FIG. 148. DIPYLON VASE

FIG. 149. ATHENIAN TOMB LEKYTHOI

The greatest number of funeral scenes are found on the white Athenian lekythoi of the fifth century and later, which were made to be placed about the bier, in the tomb, or around the monument. One of those in Case L in the Fifth Room is painted in colors with a scene of mourners beside a funeral couch, treated in a later style. Other typical scenes are the farewell of the dead to his family as if for a long journey, and the care of the tomb by surviving relatives. Most of the vases in Cases L and F in the Fifth Room are decorated with variations of these two themes ([fig. 149]). Early in the morning of the second or third day after death the body was carried on the couch out of the city gates for burial or cremation.

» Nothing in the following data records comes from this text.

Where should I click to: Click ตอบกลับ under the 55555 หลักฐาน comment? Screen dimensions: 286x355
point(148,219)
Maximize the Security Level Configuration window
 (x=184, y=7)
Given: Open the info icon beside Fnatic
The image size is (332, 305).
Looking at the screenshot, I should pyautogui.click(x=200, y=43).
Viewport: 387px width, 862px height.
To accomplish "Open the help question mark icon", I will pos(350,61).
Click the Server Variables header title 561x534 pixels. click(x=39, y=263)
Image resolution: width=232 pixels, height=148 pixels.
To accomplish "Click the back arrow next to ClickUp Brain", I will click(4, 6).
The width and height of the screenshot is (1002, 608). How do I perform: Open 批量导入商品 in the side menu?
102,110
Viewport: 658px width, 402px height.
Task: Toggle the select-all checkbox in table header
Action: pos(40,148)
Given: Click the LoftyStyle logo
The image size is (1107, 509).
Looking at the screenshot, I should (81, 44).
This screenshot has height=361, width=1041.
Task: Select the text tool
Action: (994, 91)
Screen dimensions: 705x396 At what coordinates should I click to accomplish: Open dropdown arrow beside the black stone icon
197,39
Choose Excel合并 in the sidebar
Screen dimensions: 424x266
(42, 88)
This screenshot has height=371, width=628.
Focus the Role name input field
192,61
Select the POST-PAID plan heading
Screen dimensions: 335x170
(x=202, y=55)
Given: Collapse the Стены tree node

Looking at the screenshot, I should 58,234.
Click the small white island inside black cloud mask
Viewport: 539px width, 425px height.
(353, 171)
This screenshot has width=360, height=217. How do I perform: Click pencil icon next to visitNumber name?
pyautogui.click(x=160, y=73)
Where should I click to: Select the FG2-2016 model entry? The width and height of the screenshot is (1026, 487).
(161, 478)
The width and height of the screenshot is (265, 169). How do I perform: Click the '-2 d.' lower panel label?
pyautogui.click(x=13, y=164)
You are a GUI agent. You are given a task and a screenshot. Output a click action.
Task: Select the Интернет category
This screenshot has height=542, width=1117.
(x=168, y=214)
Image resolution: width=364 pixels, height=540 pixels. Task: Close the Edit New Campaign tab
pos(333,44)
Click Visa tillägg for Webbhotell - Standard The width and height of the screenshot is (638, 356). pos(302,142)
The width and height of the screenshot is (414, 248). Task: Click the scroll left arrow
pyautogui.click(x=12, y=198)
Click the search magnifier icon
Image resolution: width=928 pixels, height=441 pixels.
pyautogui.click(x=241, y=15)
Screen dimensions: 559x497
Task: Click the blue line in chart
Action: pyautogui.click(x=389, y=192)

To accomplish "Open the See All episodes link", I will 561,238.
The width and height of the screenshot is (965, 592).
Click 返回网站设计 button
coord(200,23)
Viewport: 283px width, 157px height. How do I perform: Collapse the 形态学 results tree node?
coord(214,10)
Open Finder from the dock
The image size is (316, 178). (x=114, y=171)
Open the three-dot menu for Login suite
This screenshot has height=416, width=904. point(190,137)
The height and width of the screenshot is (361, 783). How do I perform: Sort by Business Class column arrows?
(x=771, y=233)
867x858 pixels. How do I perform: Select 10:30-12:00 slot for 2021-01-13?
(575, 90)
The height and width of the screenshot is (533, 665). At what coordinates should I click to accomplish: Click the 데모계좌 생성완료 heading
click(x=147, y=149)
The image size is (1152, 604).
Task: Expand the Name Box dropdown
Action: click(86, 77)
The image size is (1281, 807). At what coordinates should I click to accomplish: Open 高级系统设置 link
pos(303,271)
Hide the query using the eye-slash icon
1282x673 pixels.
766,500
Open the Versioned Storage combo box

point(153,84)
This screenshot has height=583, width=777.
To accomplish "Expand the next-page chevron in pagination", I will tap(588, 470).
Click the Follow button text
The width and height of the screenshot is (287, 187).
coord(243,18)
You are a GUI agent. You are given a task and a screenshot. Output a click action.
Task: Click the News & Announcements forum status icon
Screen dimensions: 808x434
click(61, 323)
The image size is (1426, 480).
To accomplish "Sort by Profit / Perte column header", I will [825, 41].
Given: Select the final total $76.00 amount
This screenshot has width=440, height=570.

The funeral procession is represented on the lower bands of the Dipylon vases, or it may be that the horses and chariots are intended to suggest the funeral games, which were celebrated in early times after the death of a man of rank.

FIG. 150. MARBLE LEKYTHOS

FIG. 151. ETRUSCAN FOCOLARE

The loutrophoros is a vase associated especially with the funeral procession. These long-necked jars were used in the marriage ceremonies to bring water for the ceremonial bath of the bridegroom and the bride; and in the case of the death of a betrothed person, a loutrophoros was carried in the funeral procession and set up on the grave. One of these vases will be found in Case R in the Third Room. If the body was disposed of by cremation the ashes were placed in a jar, usually of stone or pottery. In Cases P, R, and T in the Seventh Room are a number of pottery jars which were used to hold the ashes of Greeks who died at Alexandria. Some of them are marked with the name of the deceased and the position of the jar in the cemetery. It was usual to erect tombs along the roads leading from the city gates, the sculptured tablets bordering the highway on either side, interspersed with trees, and sometimes accompanied by stone seats erected by families for the use of those members who came to tend the graves. Greek grave monuments are frequently very beautiful, and are characterized by fine taste and restraint in the expression of feeling, as well as by the absence of painful or shocking suggestion. There are a number of examples in the Sculpture Gallery. The marble lekythos is an example of a common type of monument ([fig. 150]). Another form is the lofty tablet with painted or sculptured akroterion (see [tail-piece, p. 131]), such as Nos. 6 and 5A in the Sculpture Gallery and the stele in the Third Room. Examples of tablets with sculptured figures are Nos. 4, 7, 10, 30, and 59 in the Sculpture Gallery and the stele of a young man in the Sixth Room. On these monuments the dead is represented alone in a quiet pose, with some article or utensil suggesting his favorite occupation or manner of life; or as taking leave of his family ([fig. 152]). In Rooms 21, 22, and 23 in the Gallery of Casts are reproductions of some of the most beautiful and best known of the Greek grave stelai. Several painted stones from the cemetery near Alexandria will be found in two cases in the Vestibule. The Cesnola Collection contains a number of Cypriote grave monuments inscribed with Greek formulas of farewell. These are in Cases 6 to 12, 14, and 15 in the corridor.